Actually, “Amistad Murals” is shorthand for the set of six panels painted by renowned muralist Hale Woodruff to commemorate the centennial of Talladega College in 1939. Only three of the panels depict scenes of the Amistad slave revolt; the other three show the artist’s rendition of the Underground Railroad, TC’s first registration day at Swayne Hall and the construction of the Savery Library, which has housed the murals until now.
The High Museum will remove the murals from the library and transport them to Atlanta, where restoration experts will painstakingly clean them and make any necessary repairs.
Afterward, the murals will be on display at the High for four months. Then, they will embark on a two-year tour around the country.
Where they finally will come to rest is still a question. They will require a climate-controlled environment that doesn’t exist at Talladega College — yet.
Hawkins envisions a state-of-the-art museum at TC as the permanent home of the murals.
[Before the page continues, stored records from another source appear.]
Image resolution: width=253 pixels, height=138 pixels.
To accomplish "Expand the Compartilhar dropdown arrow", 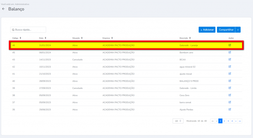I will click(x=238, y=30).
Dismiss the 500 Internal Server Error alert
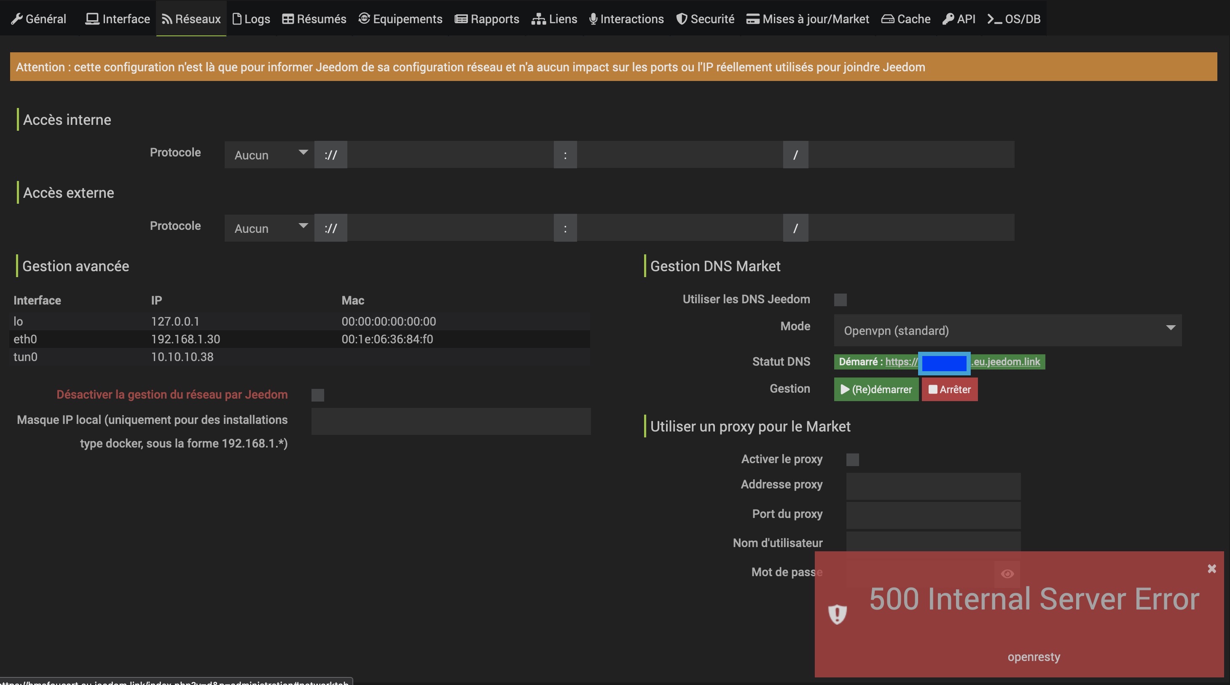 click(1211, 568)
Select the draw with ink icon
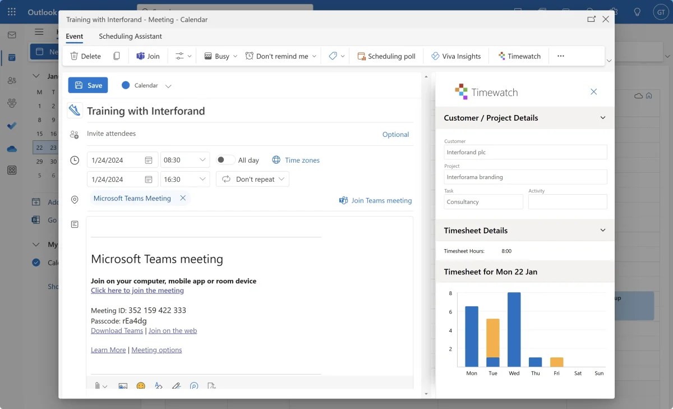Viewport: 673px width, 409px height. 177,386
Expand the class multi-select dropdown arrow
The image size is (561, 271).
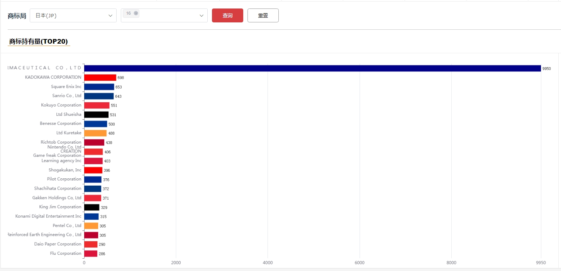coord(201,15)
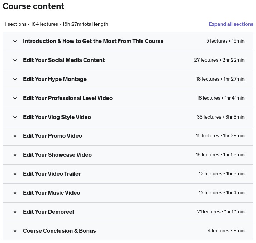Screen dimensions: 256x243
Task: Select Edit Your Music Video title text
Action: tap(52, 193)

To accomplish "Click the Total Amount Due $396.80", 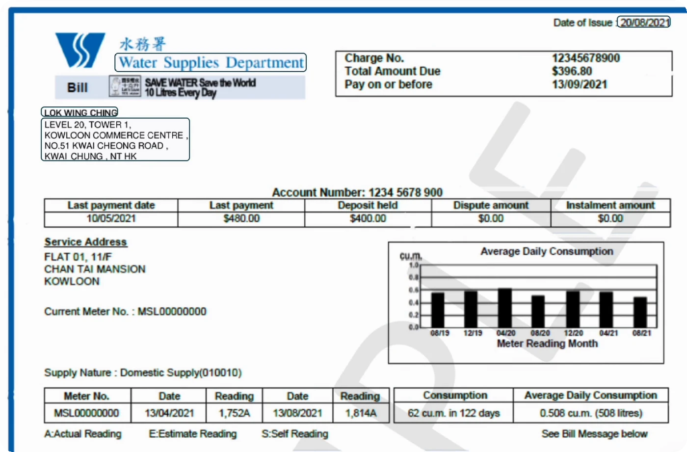I will click(x=572, y=71).
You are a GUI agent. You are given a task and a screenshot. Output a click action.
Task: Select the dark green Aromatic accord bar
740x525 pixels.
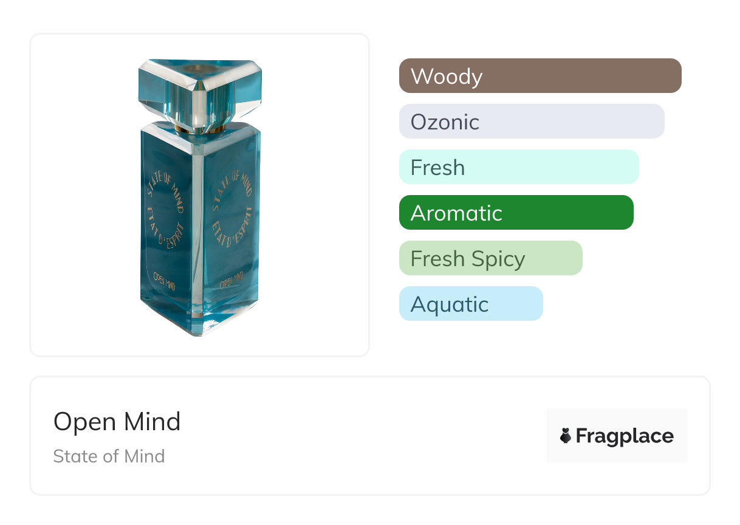click(516, 213)
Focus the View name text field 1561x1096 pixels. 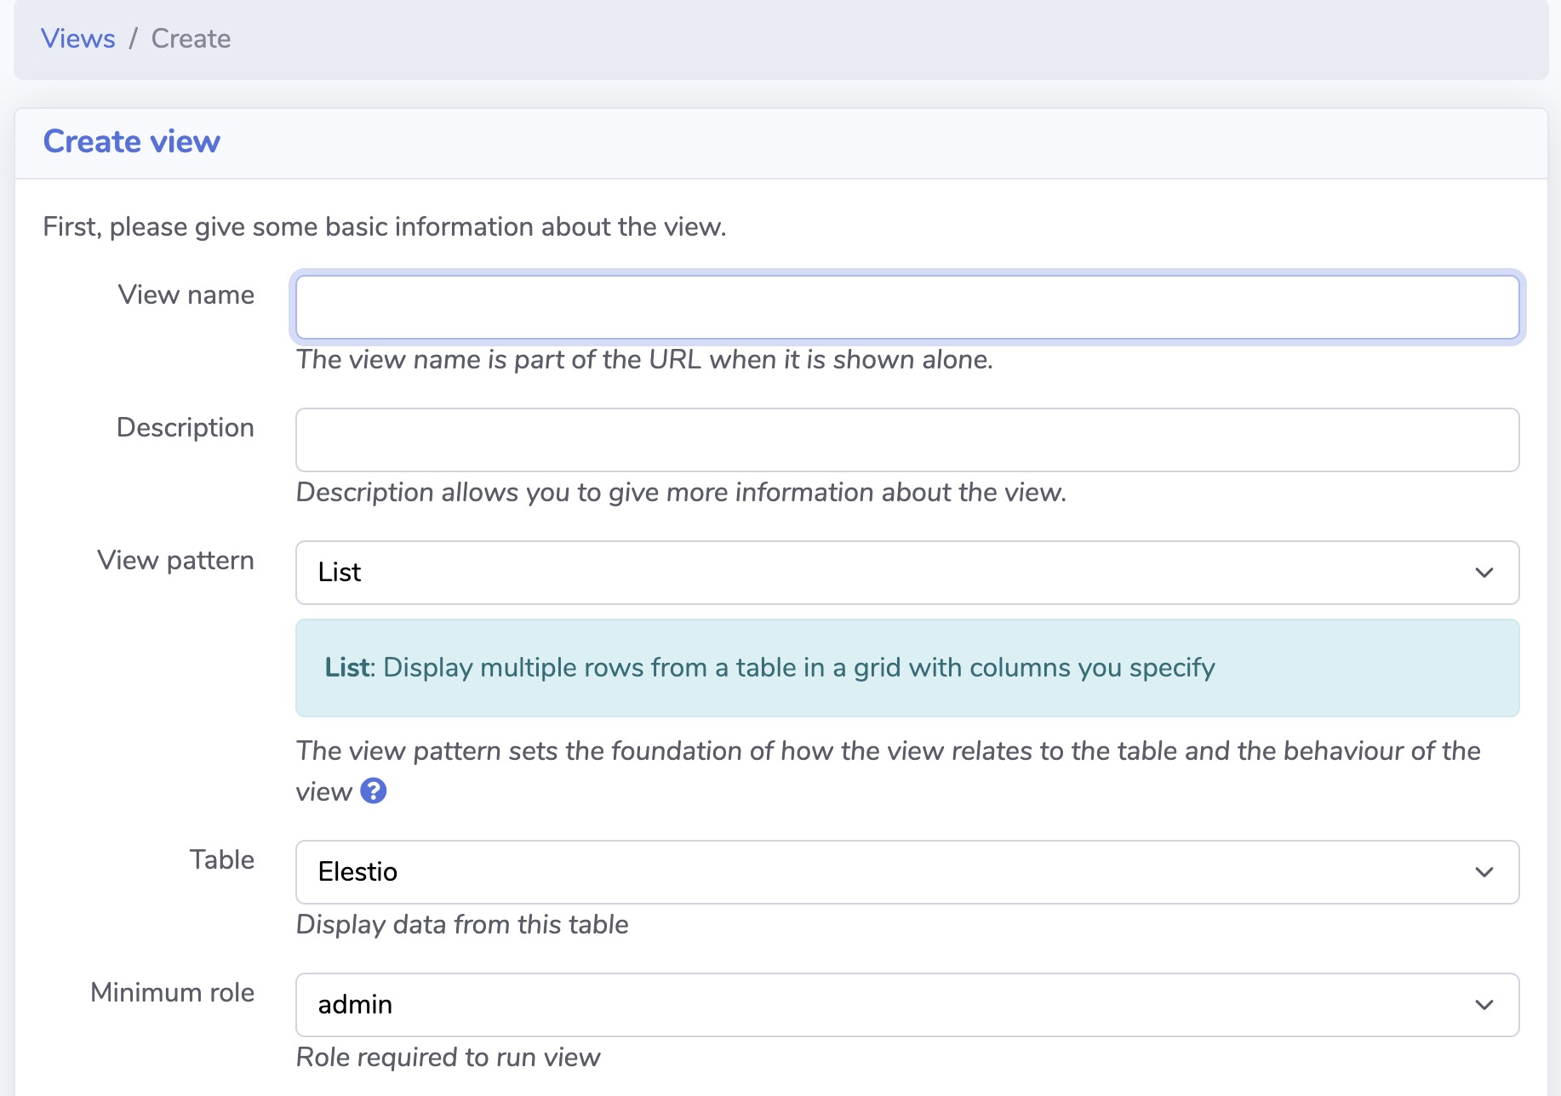pyautogui.click(x=906, y=307)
He knows it’s a big undertaking that will require enormous fundraising, and it’s likely to take all of the three years he has to work on it. But he also knows the future of the $40 million murals is at stake.
Talladega College is a private institution and the money should come from private sources. But the state, the city and the county all stand to benefit from having the famous and newly restored murals here in a facility appropriate to display them. Every level of government should offer whatever fundraising assistance they have available to make sure the museum is built.